Tips

YAML has its idiosyncrasies, like all input formats. We attempt to list some common problems here.

Validate your files offline before uploading.

Try pasting your text into an online YAML validator (find several with Google) like YAML Lint . Or write some code that parses YAML using one of the available libraries for different languages.

Even better: install the Python hepdata-validator package which checks that the YAML files match the HEPData schema. You can then validate a zip, directory or single YAML file using the hepdata-validate command. See the hepdata-validator docs for more details.

The validator will be run automatically if you create your submission using the hepdata-lib package.

Escape special characters.

Some characters in YAML need to be escaped, otherwise they cause errors when parsing. The two characters that cause most trouble for YAML are : and -. Other problematic characters are {, }, and %. So if you use these characters in some description string, please make sure you put quotes around the whole string.

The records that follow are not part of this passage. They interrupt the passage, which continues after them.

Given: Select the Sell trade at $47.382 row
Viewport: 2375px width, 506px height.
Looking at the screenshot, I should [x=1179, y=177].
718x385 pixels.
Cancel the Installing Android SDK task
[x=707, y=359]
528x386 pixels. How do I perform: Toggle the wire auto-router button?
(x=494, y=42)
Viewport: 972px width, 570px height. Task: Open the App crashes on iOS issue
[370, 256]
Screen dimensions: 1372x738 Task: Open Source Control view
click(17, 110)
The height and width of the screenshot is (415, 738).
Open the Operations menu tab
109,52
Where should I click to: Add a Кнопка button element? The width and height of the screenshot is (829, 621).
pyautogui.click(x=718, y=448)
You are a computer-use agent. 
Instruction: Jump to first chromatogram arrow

Ensure spaces after colons.

Another annoyance can be with spacing. {symerror:0.4, label:stat} will give you an error. Change this to {symerror: 0.4, label: stat} however and everything will work nicely.

Use --- to separate tables in the submission.yaml file.

A line --- separates YAML documents in the same file and is used to denote the start of a new table in the submission.yaml file. But don’t end the submission.yaml file with --- otherwise a final (empty) table will be created, which might cause some problems.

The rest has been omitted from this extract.